Seattle has good pizza. Seriously. Despite all that you may have heard. You just have to know where to look, and the new best place that hopefully catches your eye is Tom Douglas’s Serious Pie. This is some fricken good pizza. Seriously.
Starting with the crust. It’s thin and lightly crisp, but plenty strong to hold up the toppings. It’s chewy, but not doughy or heavy. And, it has flavor! It’s like the best flatbread you’ve had, but with the perfect pizza crust texture. It is simply seriously good crust.
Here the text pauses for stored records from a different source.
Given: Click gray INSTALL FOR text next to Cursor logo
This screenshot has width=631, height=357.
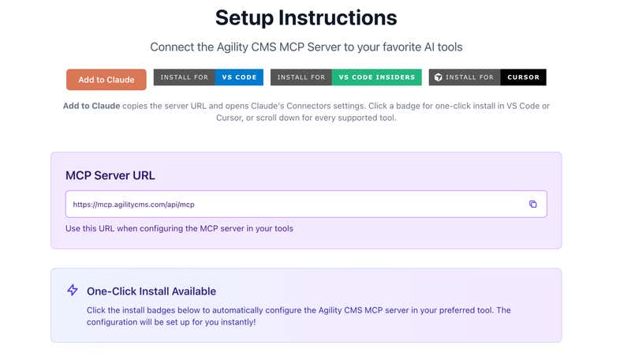Looking at the screenshot, I should [x=469, y=77].
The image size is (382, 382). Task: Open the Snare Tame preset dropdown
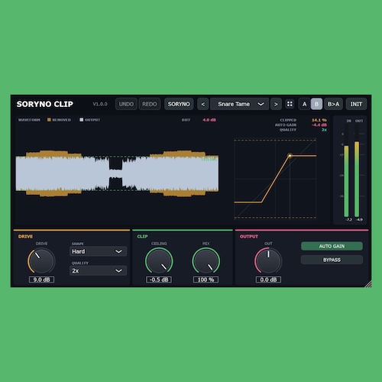click(239, 104)

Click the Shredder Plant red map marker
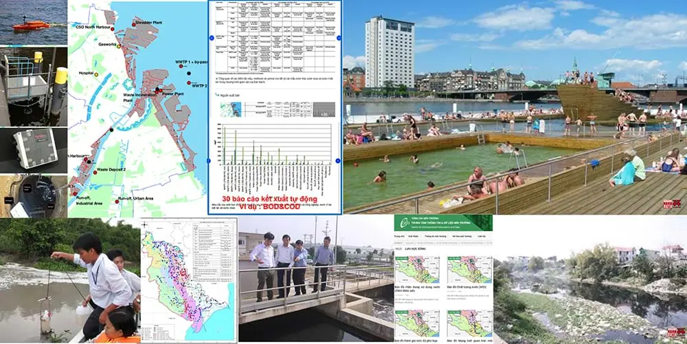pyautogui.click(x=135, y=25)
Then, there the toppings. Combinations that are simple and fresh with just the most basic little twists. The sausage pizza is a sweet sausage paired with cherry bomb peppers; a basic mushroom pizza becomes exceptional with wild mushrooms and gobs of truffled cheese; pancetta mixes it up with penn cove clams. Of course, the old standard, tomato and cheese is nothing to look down on, with fresh buffalo mozzarella and just the right seasonings in the san marzano tomato sauce.
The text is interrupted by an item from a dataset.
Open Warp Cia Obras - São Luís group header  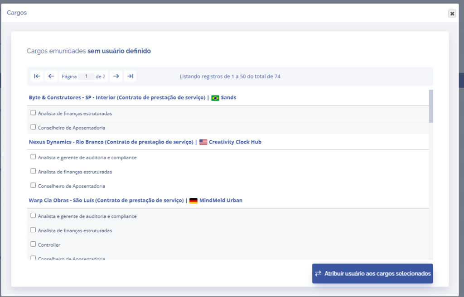107,201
Both the starters and sweets are well portioned and priced… an anchovy and celery salad generously blanketed in olive oil and cheese (perhaps a bit too much?) was a refreshing change to the everyday caesar salad, and Merv’s Washington Apples and prosciutto was a fantastic blend of sweet and salty.
I spied a cranberry hand pie in the sweets section before the meal began, and knew I’d need to save some room… tough to do when the rest of the food was so delicious, but well worth it. The flakey puffed pastry hid a stash of sweet-tart. Not only did I have no problem finishing it, but I immediately began craving another the next day, and decided to create my own.
I took a short-cut and used Dufour’s frozen puff pastry, and decided to make mine a touch sweeter with the addition of raspberries. Baking takes about 30 minutes, but is most of the work for these little treats.
Cran-Raspberry Hand Pies
(loosely based on the cranberry hand pies at Serious Pie)
Makes about 6 small pies
1 recipe/package of puff pastry dough
1 cup cranberries
1 cup raspberries
1/4 cup sugar (or a bit more if you prefer them more sweet than tart)
1 t orange peel
powdered sugar (optional)
Combine the cranberries, raspberries, sugar and orange peel together and give a good toss. Let sit together for about 15 minutes.
Preheat the oven to 375F.
Roll out the pastry if necessary to about 1/4 inch thick. Cut small rounds, about 4 inches in diameter, from the rolled out pastry. Pile a tablespoon or so of the berry mixture near the center of the round. Fold the pastry over the filling, and crimp the edge with a fork. Lightly brush the outside of the pastry with the egg wash. Make a few small slits in the top of the pastry for steam. Cover, and refrigerate for 30 minutes.
Bake until golden brown, about 25-30 minutes. Remove from the oven, and let cool for about 5 minutes. Dust with powdered sugar if desired.
Now, if I can only figure out how they make their pizza dough, and get one of those fancy gazillion degree wood-fired ovens!